Google's First Tensor Processing Unit: Architecture

Meaning and Use of “Tensor”

  • Debate over why “tensor” is used when hardware mainly does vector/matrix ops.
  • Several comments say it’s largely branding and shorthand for n‑dimensional arrays; higher ranks often just come from batching (e.g., N,C,H,W for images).
  • Others stress that “tensor” in pure math/physics means a coordinate‑transforming multilinear object, not just an array; ML “tensors” are closer to generic multidimensional arrays.
  • Historical notes: the word’s meaning has drifted over a century; its use in ML as near‑synonym for “array” is described as recent and somewhat unfortunate but entrenched.
  • Some argue the ML use is acceptable within that context; others consider it misleading.

TPU Architecture and Programming Experience

  • TPU v1 described as having ~20 instructions; commenters question calling that “CISC,” debating what CISC/RISC even means here.
  • TPUs conceptually operate on matrices; n‑D tensors are flattened into 2D matmuls (e.g., 3×4×256 → 12×256) and mapped to fixed 2D “native sizes.”
  • One perspective: higher‑order tensor operations decompose into lower‑dimensional ones, so the hardware “supports tensors” via composition.
  • Practitioner reports: TPUs can be very fast for architectures they were designed for, but compilers can be fragile; new or unusual models may run poorly or even slower than CPUs.
  • GPUs are seen as more general, with mature low‑level access enabling custom kernels like FlashAttention.
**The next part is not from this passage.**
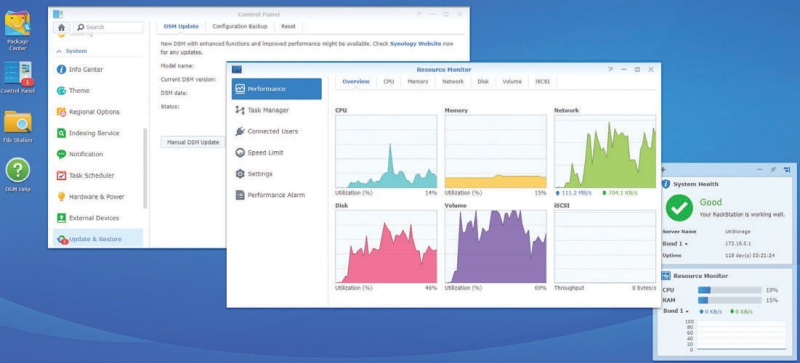Collapse the System section chevron

(59, 52)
Nvidia, CUDA, and Competing Accelerators

  • Nvidia’s key advantages cited: reserved fab capacity, deeply integrated software (CUDA, libraries), existing datacenter hardware, and customer relationships.
  • Many see CUDA’s optimized kernels and ecosystem as the main moat; alternatives (ROCm, Vulkan, Triton, vendor TPUs, AWS Trainium, Intel/Habana, AMD GPUs) exist but lag in adoption and tooling.
  • Some complain that CUDA and drivers are brittle; others respond that competitors’ stacks are worse.
  • View that AI demand and big‑tech self‑interest will eventually produce serious competition; counter‑view that replicating Nvidia’s software stack is an enormous, long‑term effort.
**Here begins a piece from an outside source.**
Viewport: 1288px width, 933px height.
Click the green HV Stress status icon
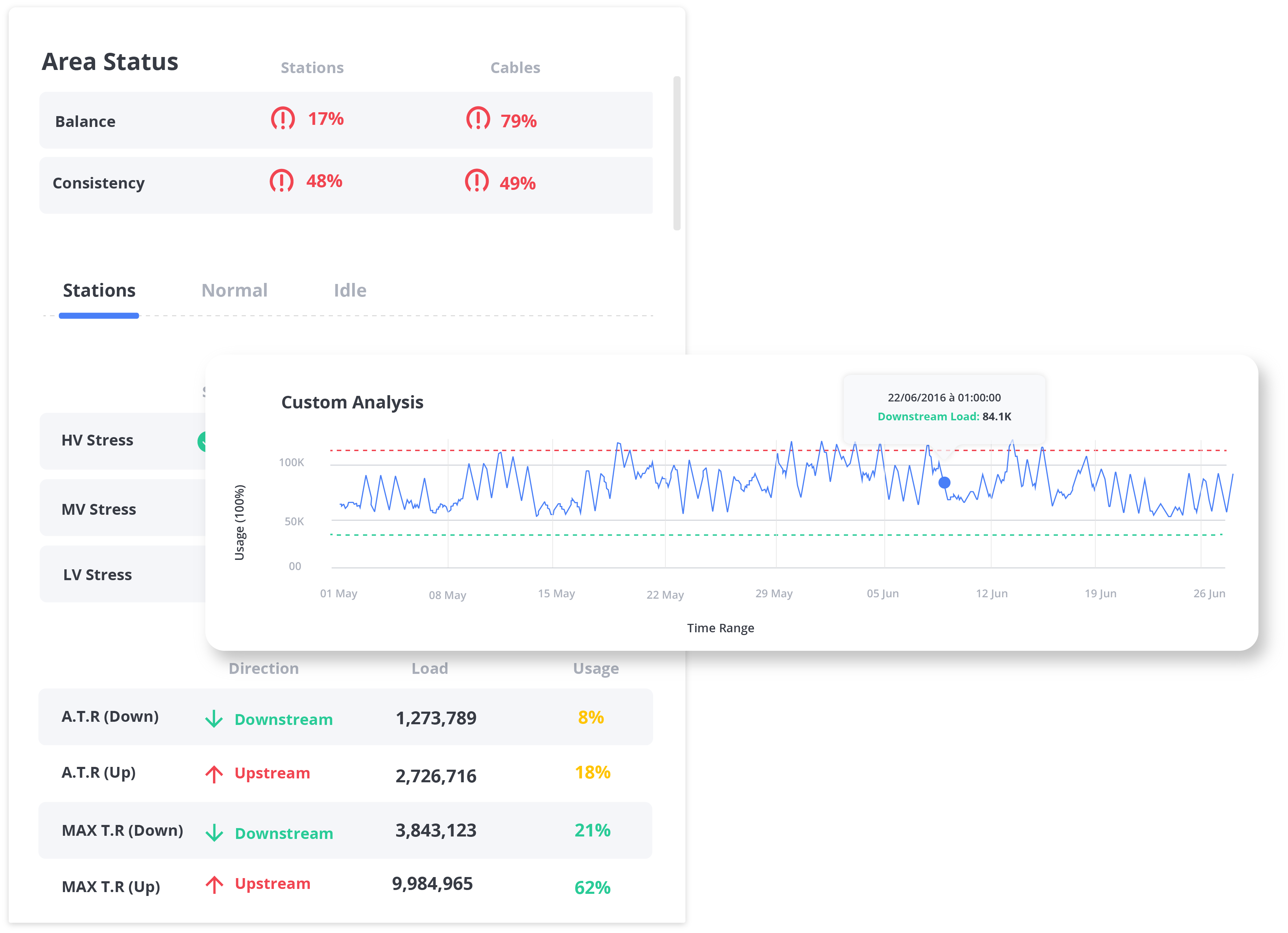click(201, 441)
Google’s AI/TPU Strategy and Missed Opportunities

  • Recurrent question: how Google invented TPUs and the transformer, built strong chat models internally, yet allowed Nvidia and startups to capture most visible value.
  • Explanations offered:
    • Fear of safety, hallucinations, and regulatory backlash, especially in the EU.
    • Internal conservatism and reluctance to launch radical new products that might threaten search/ads.
    • Complacency and preference for incremental improvements vs disruptive bets.
  • Some argue it’s premature to say Google has “lost”; they can still embed AI across products, but matching search‑scale revenue is hard.
  • TPU business: calls for spinning out the team as a separate company; concern that TPUs are scarce even internally and mostly accessible via Google Cloud, limiting ecosystem growth.
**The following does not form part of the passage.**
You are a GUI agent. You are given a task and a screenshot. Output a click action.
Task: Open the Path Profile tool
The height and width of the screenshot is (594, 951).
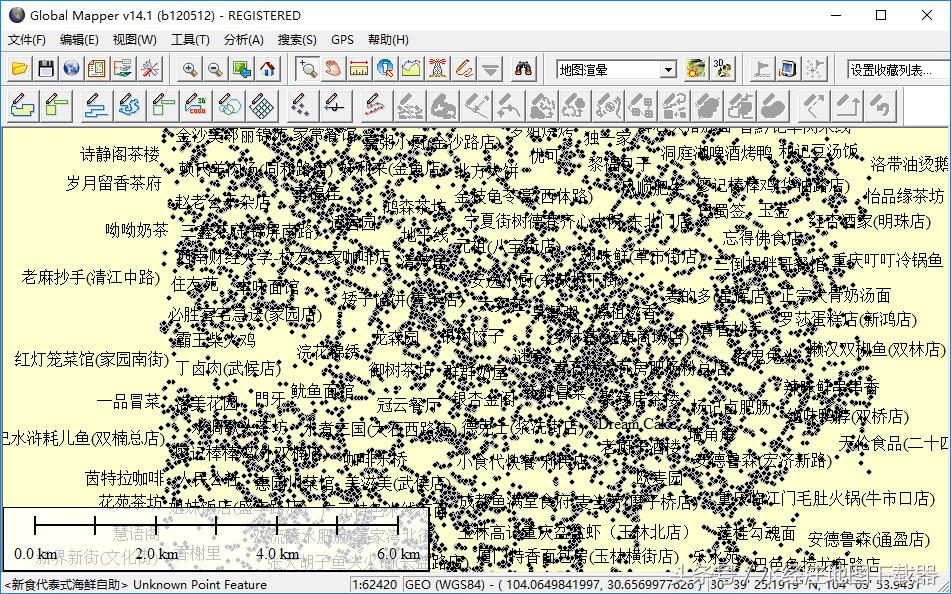(411, 69)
Fabrication, Availability, and Other Hardware Notes

  • TPUs reportedly use slightly older process nodes than cutting‑edge GPUs; this is considered acceptable but less glamorous.
  • Proposal that Google build its own leading‑edge fab is widely dismissed as economically and technically infeasible given required capital, expertise, and volumes.
  • Apple’s M‑series chips are noted as strong for local inference due to unified memory and high bandwidth, but not positioned as competitors for large‑scale training like H100s.